Fotógrafa, artista visual, gestora cultural e pesquisadora na área de Memória e Negritude, Miriane Figueira, a Miri, para quem fica íntimo, usa a fotografia como forma de investigação histórica, autoconhecimento e transformação social. Graduada em Tecnologia em Fotografia pela Universidade Tuiuti do Paraná (2013), Miri construiu, ao longo de dez anos, sua carreira com um portfólio que une a harmonia, a técnica e a sensibilidade. Trabalha também com grandes coberturas, como o registro aéreo e de solo das obras do PAC 1 para o Governo Federal e espetáculos do Palco Giratório (Sesc), a uma produção profundamente aclamada no circuito nacional das artes visuais, onde atua como pesquisadora iconográfica.

O encontro de Miri com a fotografia surgiu vendo as memórias guardadas por sua mãe.
“Minha mãe é colecionadora de fotos, ama, descreve uma a uma com anotações que andam juntas com cada impressão. Meu gosto pela fotografia vem deste afeto acionado por ela. Me formei em gestão de recursos humanos com 20 e poucos anos.
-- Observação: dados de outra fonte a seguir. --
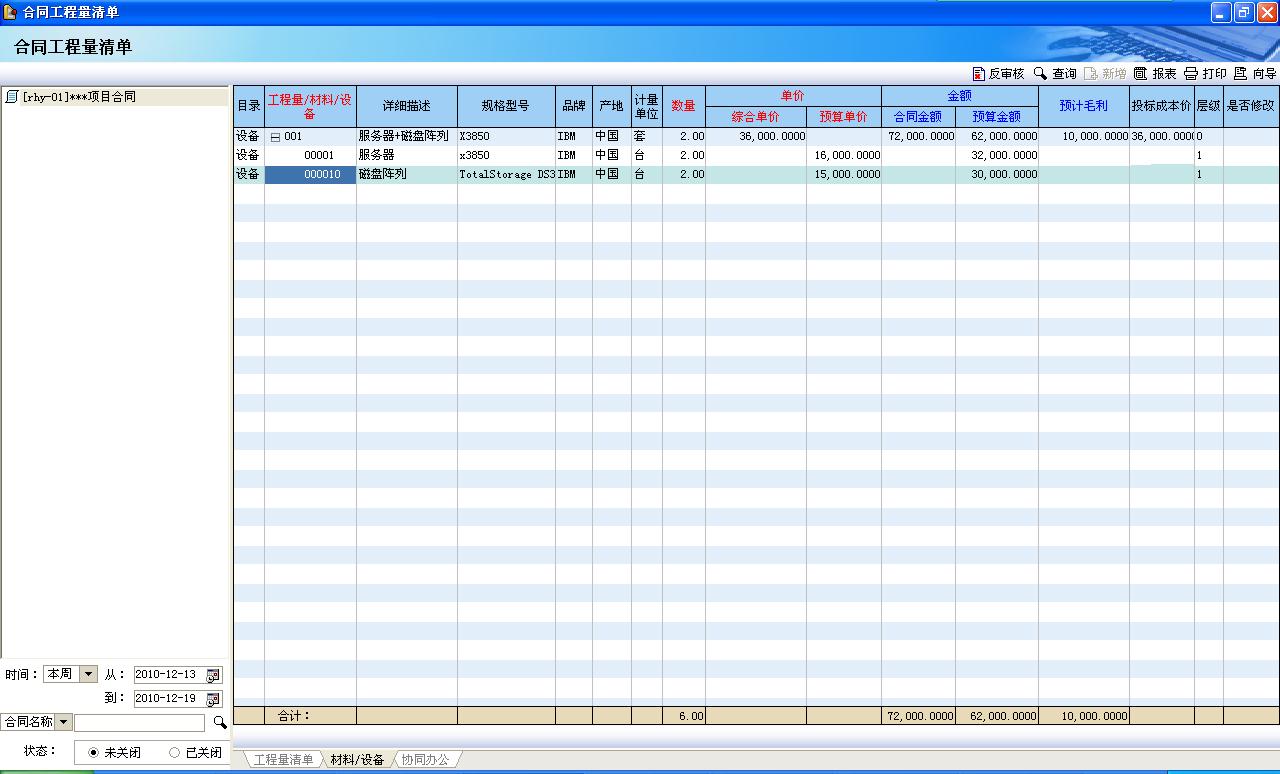The width and height of the screenshot is (1280, 774).
Task: Open the 报表 report tool
Action: coord(1141,74)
Estava extremamente infeliz, tive um namorado na época que me incentivava a fotografar, até que em um surto do meu trabalho em uma multinacional, comprei equipamento e me inscrevi na faculdade de fotografia (tudo em uma semana).”
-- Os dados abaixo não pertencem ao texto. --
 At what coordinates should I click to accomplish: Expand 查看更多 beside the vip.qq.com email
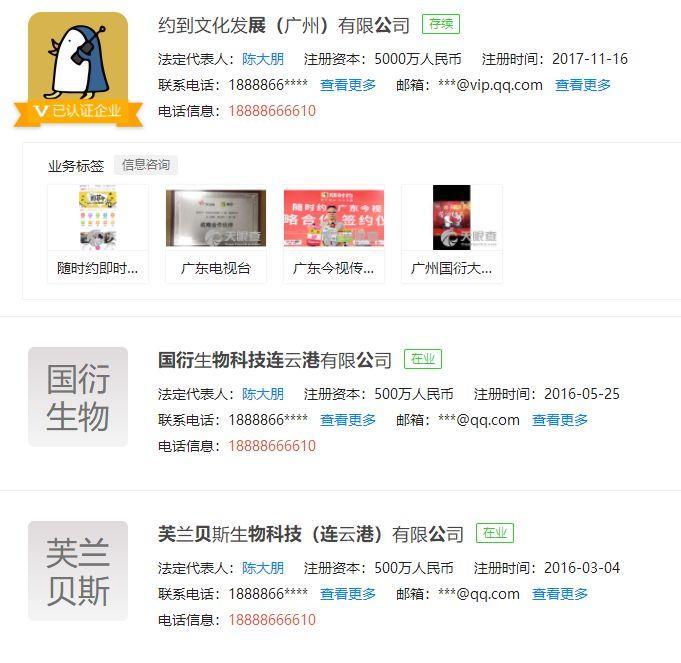[583, 85]
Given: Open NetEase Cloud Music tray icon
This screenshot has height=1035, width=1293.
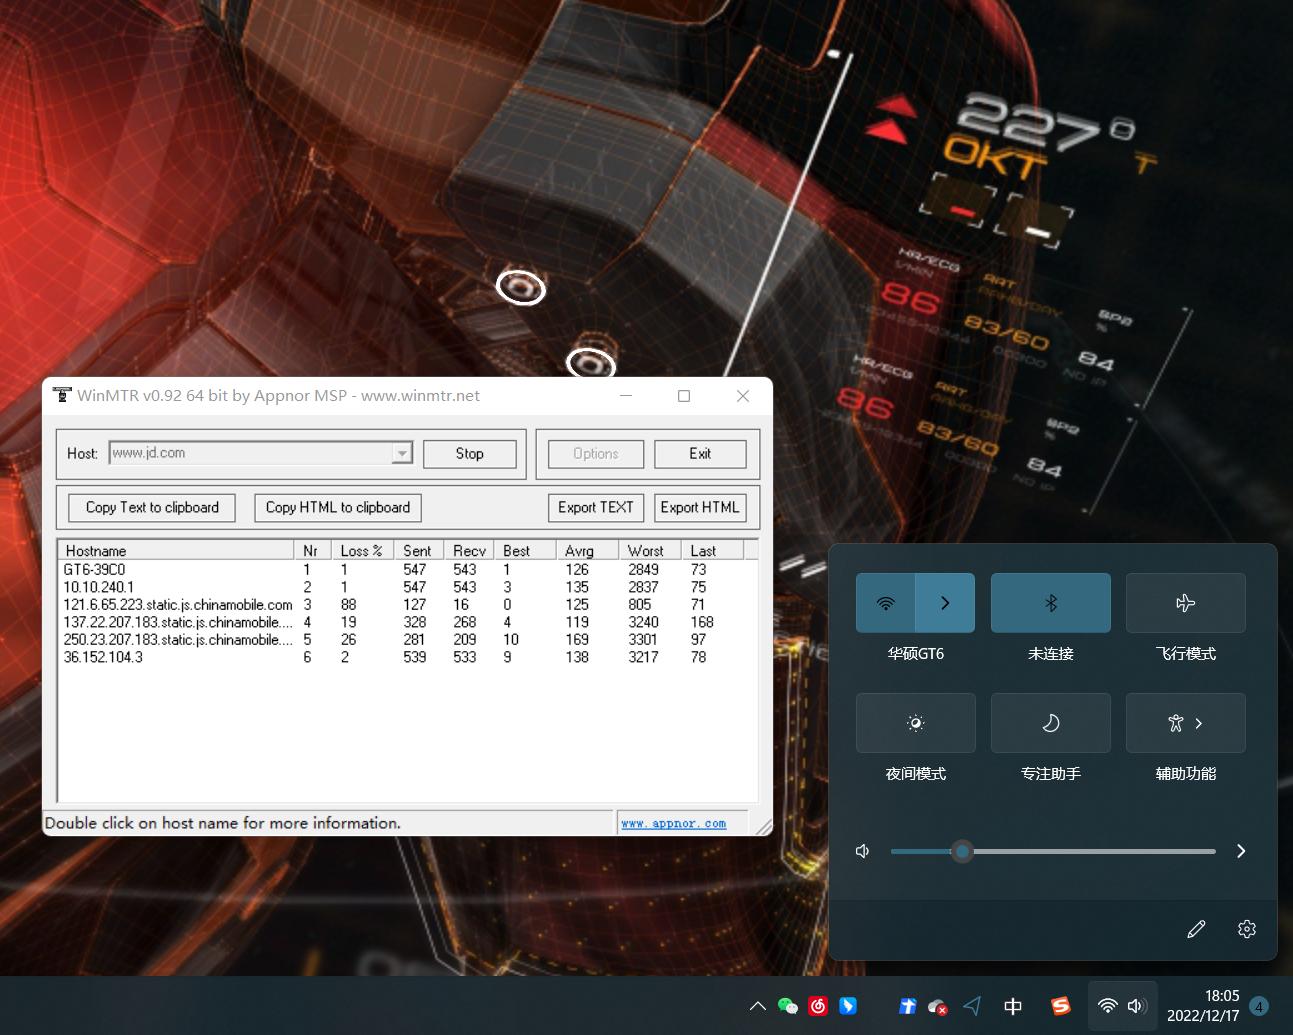Looking at the screenshot, I should [818, 1006].
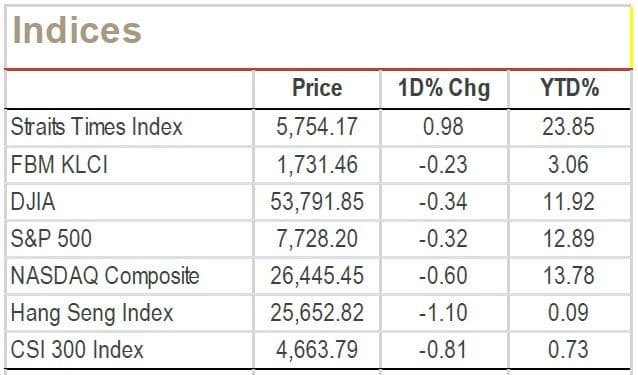Select the FBM KLCI price 1,731.46

(x=317, y=165)
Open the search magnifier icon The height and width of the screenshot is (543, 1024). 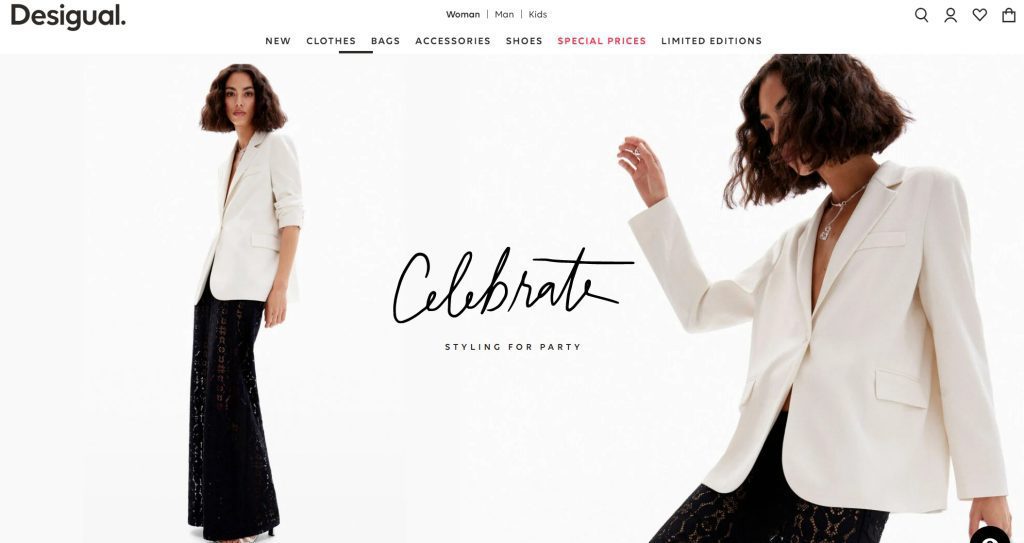click(921, 15)
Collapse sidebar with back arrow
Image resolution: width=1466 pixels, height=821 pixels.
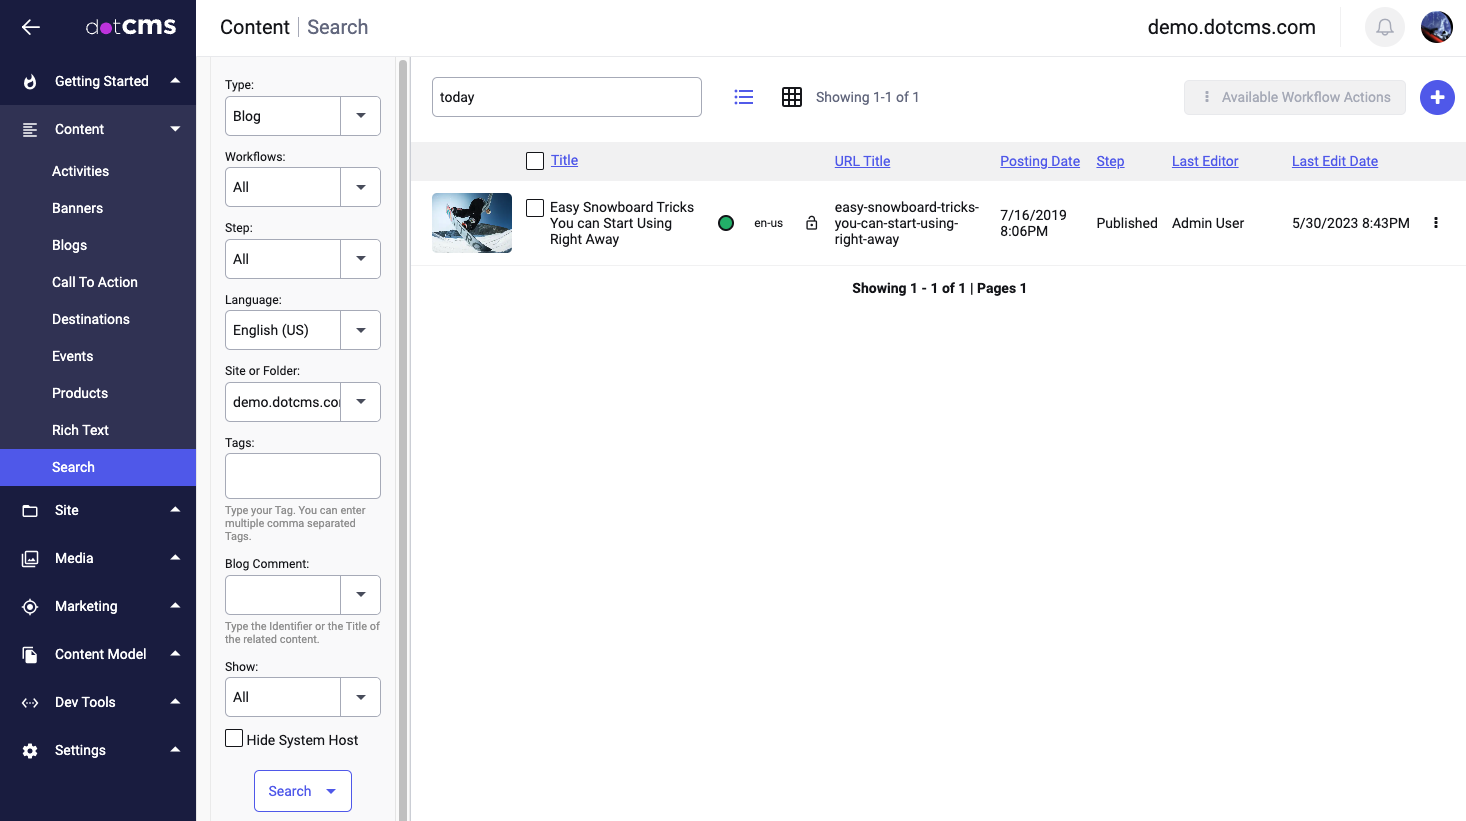31,27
Utiliza suas dores e descobertas de seus processos de autoconhecimento como matéria-prima.
“Sempre que passo por um processo muito intenso de autoconhecimento surge um novo trabalho quase que em resposta a tudo que senti, e de modo geral está relacionado a minha vivência de mulher negra que durante muitos anos foi periférica.”


Miriane Figueira é uma artista única, que produz imagens ricas em detalhes.